SELECTED EXCERPT:
The consideration is why do we want a dog? For most of us the answer is simple, a loving friendship that will last for 15 years, hopefully more. Dogs can be the most rewarding pets you can let into your life, yet they can also be the most demanding.
Things to consider
- Does everyone in your home want a dog? If not, why not?
- Do you and your family have the time to exercise, play and care for the animal on a daily basis regardless of the time of year or weather conditions?
- Do you have the time to train and socialise the dog throughout it’s life? As the owner you are legally responsible for the dogs actions.
- Can you afford the vet’s bills including vaccinations, worming & flea treatments? Other costs may include kennel fees when leaving for a holiday.
Can you provide a safe and stable environment for the life of the dog?
When searching for a puppy or a rescue dog, it is easy to fall in love and insist that what you are about to embark on is the best thing possible for all concerned.
Hopefully it will be , yet if you cannot provide a safe and secure home for the dog for the remainder of its life then maybe it is not the right decision after all. Likewise, if the pet is a present to a teenager you need to ask yourself who is going to be the real provider over the next 15 years?
No one can predict the future and there are many owners who to circumstances that are not their fault suddenly have to give up their pets.
It is therefore vital that you successfully train and socialise your dog as this will mean he will be suitable to other families if anything should happen to you. If you fail in this duty then you are leaving the dog to an uncertain future without you.

DATA TO EXAMINE:
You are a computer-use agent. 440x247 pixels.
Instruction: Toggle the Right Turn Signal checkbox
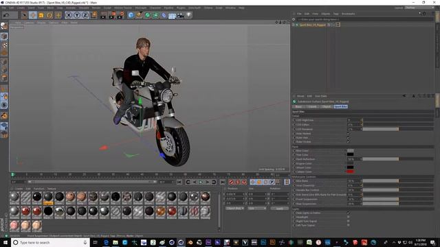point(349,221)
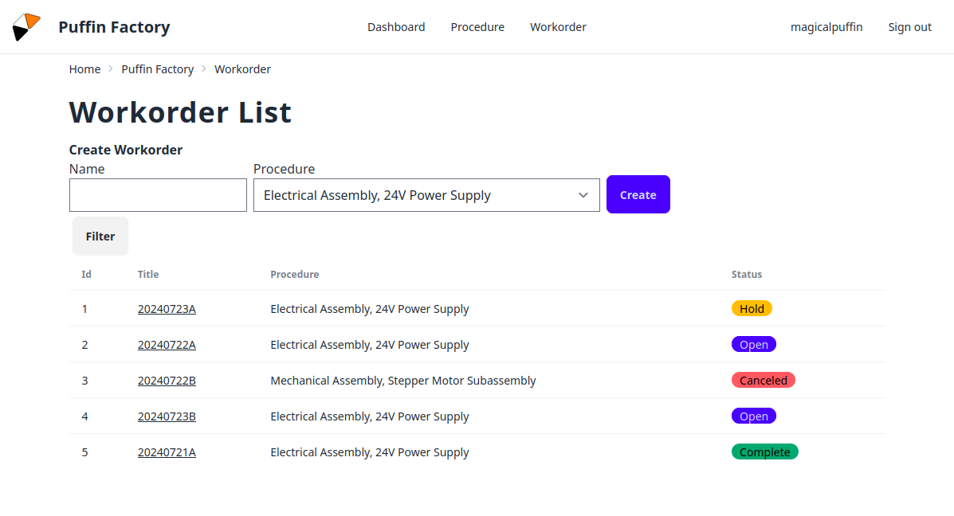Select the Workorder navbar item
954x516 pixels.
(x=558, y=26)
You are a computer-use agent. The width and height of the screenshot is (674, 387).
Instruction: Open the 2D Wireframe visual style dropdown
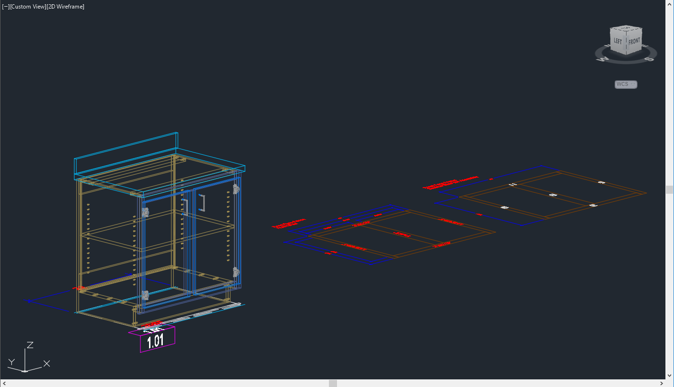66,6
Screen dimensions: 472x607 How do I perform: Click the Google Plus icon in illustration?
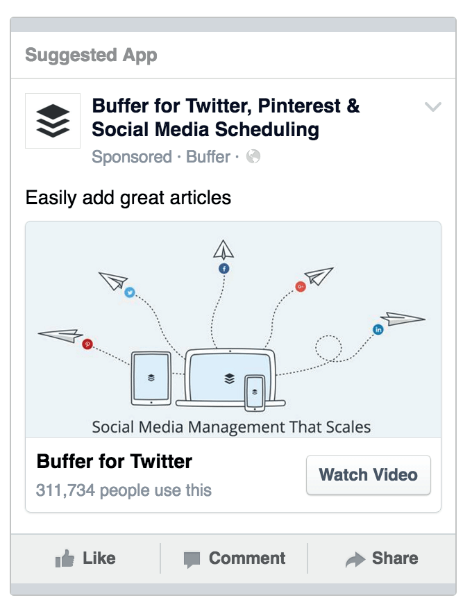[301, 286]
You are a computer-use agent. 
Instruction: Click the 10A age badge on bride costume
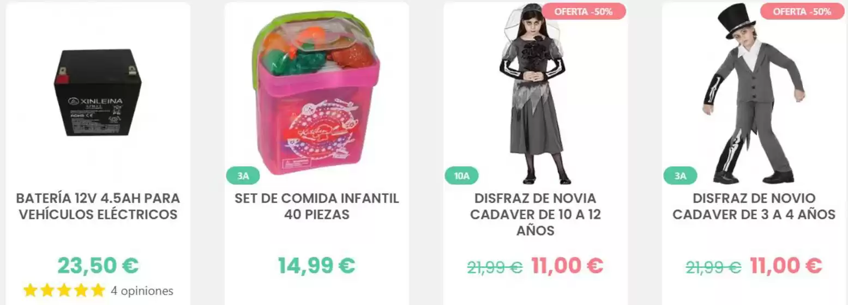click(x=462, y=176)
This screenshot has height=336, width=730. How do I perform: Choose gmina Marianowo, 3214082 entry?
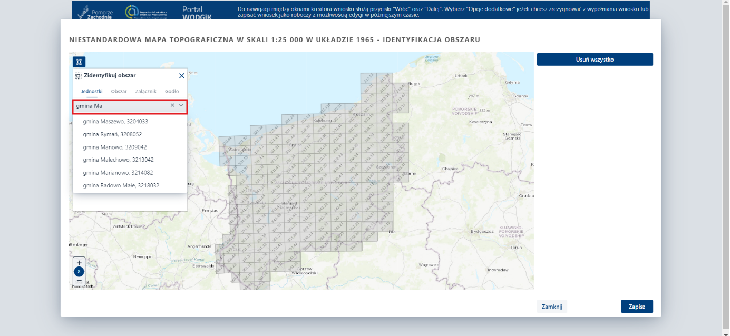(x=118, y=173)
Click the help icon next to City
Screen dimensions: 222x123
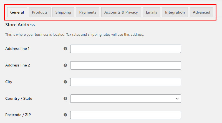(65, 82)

EXERCISE: Write out the stretch of the passage on deciding whether to get a dog, from "The consideration is" through "not, why not?", copying it word for word.

OUTPUT OF THE TASK:
The consideration is why do we want a dog? For most of us the answer is simple, a loving friendship that will last for 15 years, hopefully more. Dogs can be the most rewarding pets you can let into your life, yet they can also be the most demanding.
Things to consider
- Does everyone in your home want a dog? If not, why not?